Scan the entries for the word "Rejuvenation", and copy every line where it appears.

————————

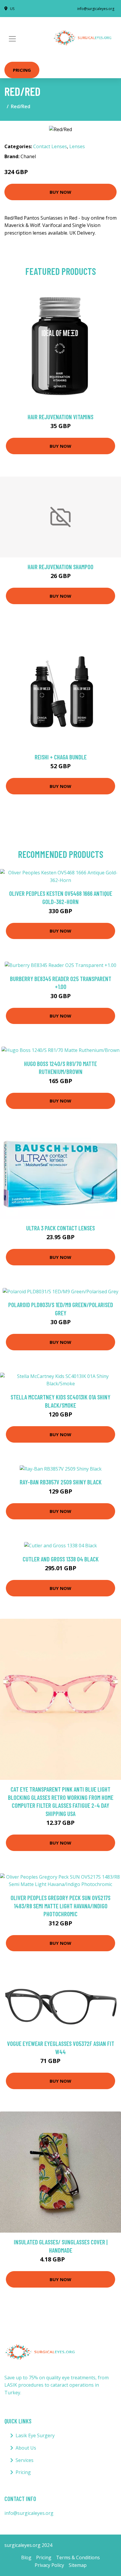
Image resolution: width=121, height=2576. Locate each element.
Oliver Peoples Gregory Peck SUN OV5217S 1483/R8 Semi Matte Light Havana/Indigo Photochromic (60, 1905)
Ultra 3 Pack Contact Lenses (60, 1228)
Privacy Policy (49, 2565)
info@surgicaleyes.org (95, 8)
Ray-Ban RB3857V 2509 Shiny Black (61, 1482)
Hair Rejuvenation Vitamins (60, 416)
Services (24, 2460)
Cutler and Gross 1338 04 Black (61, 1559)
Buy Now (60, 192)
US (12, 8)
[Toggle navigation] (12, 38)
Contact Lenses (50, 146)
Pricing (22, 70)
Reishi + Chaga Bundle (61, 757)
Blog (26, 2557)
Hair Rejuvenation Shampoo (60, 566)
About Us (26, 2448)
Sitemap (78, 2565)
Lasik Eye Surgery (35, 2435)
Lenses (77, 146)
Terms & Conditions (78, 2557)
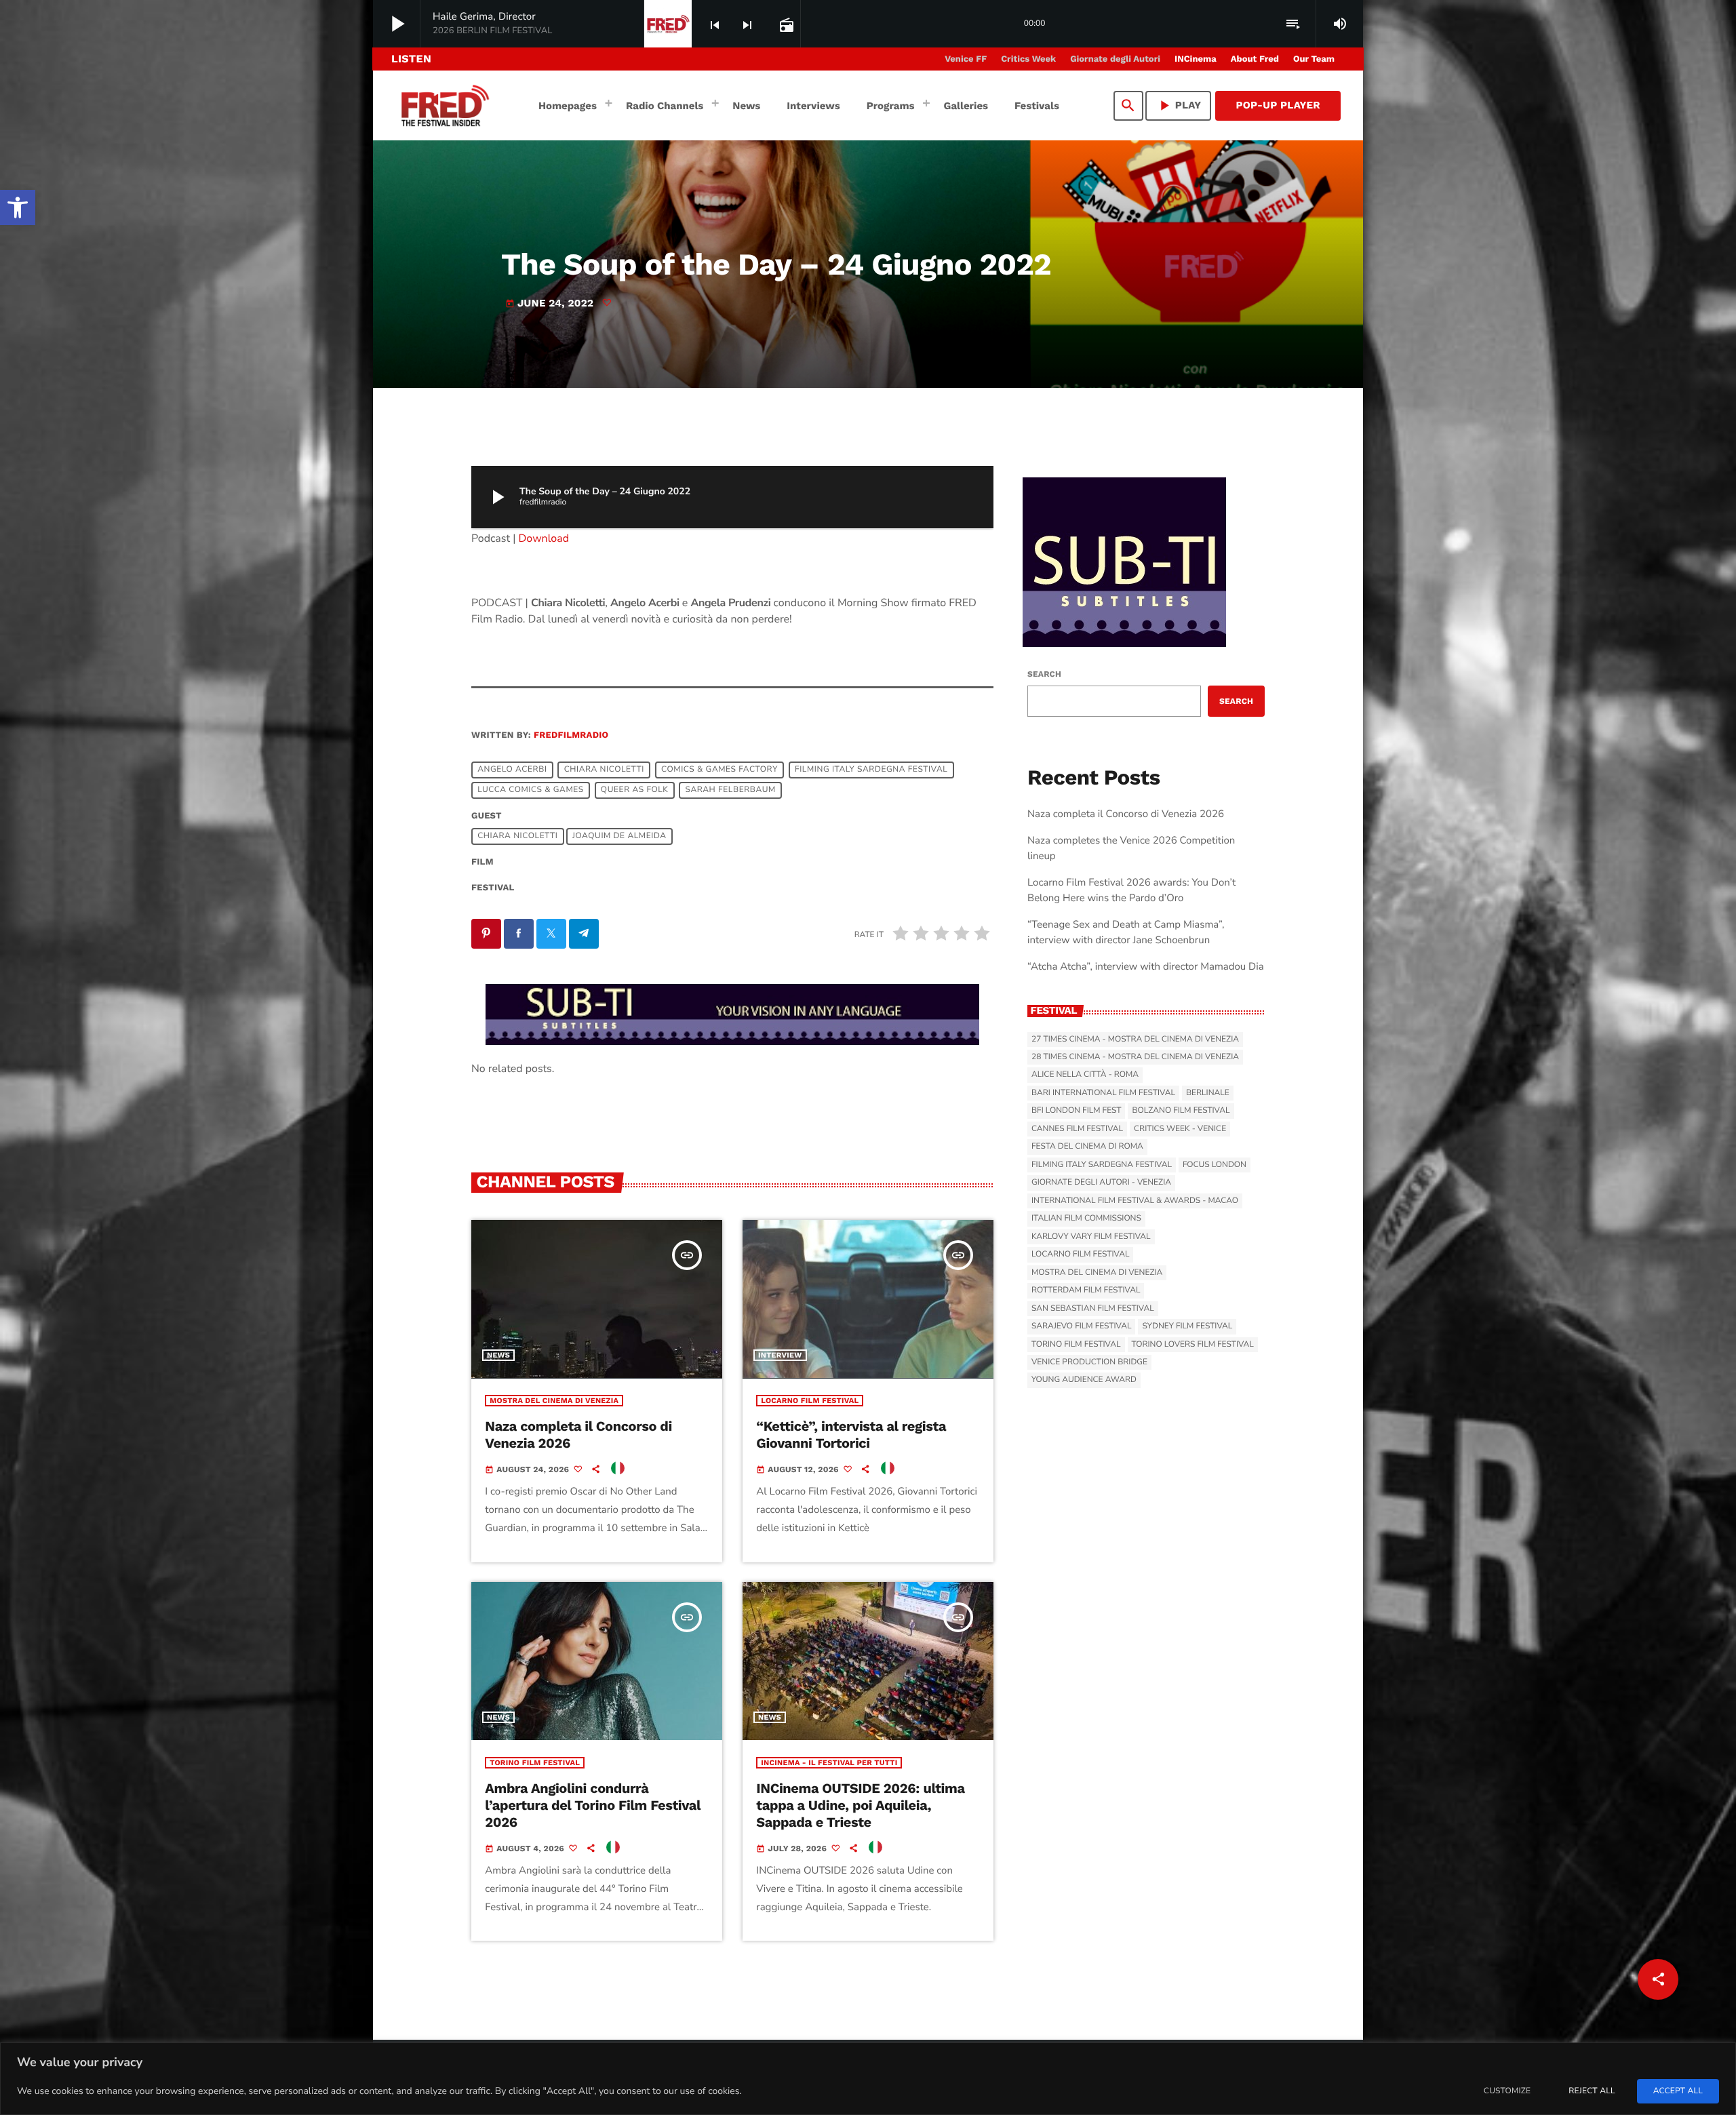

————————

→ **Exercise answer**:
Hair Rejuvenation Vitamins (60, 416)
Hair Rejuvenation Shampoo (60, 566)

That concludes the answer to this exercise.